_ACTIVITY:_ Can you transcribe the data exactly? Leave the pictures out.
------ INFORMATION SHOWN
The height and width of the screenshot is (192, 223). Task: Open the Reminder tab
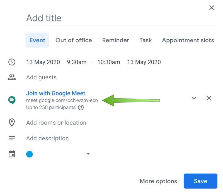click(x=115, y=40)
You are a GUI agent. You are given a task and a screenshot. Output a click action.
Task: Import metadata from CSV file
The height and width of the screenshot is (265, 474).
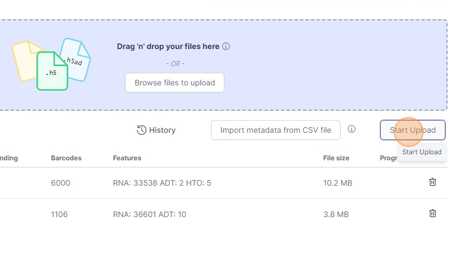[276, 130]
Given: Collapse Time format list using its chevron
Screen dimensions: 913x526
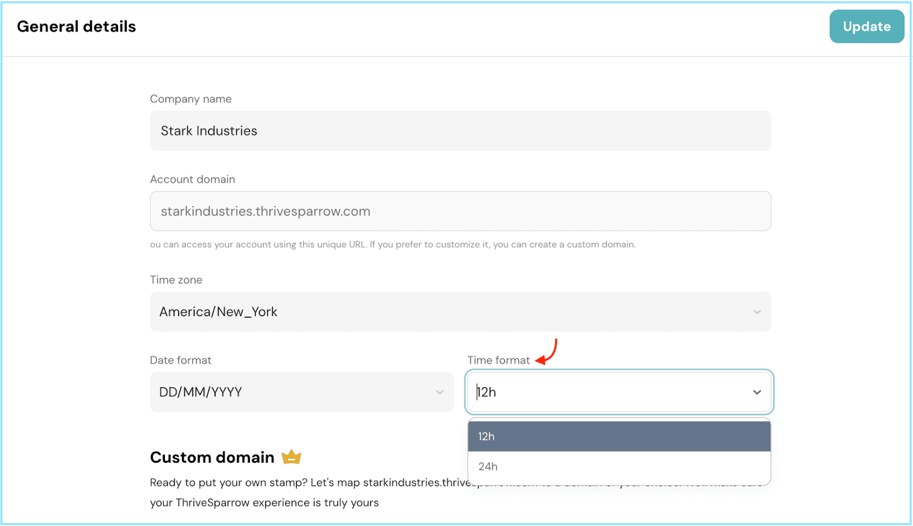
------------
_EXERCISE RESULT:_
The height and width of the screenshot is (192, 223). Task: Open the Reminder tab
click(x=115, y=40)
You are a GUI agent. You are given a task and a screenshot. Output a click action.
Task: Import metadata from CSV file
The height and width of the screenshot is (265, 474).
[276, 130]
Given: Collapse Time format list using its chevron
Screen dimensions: 913x526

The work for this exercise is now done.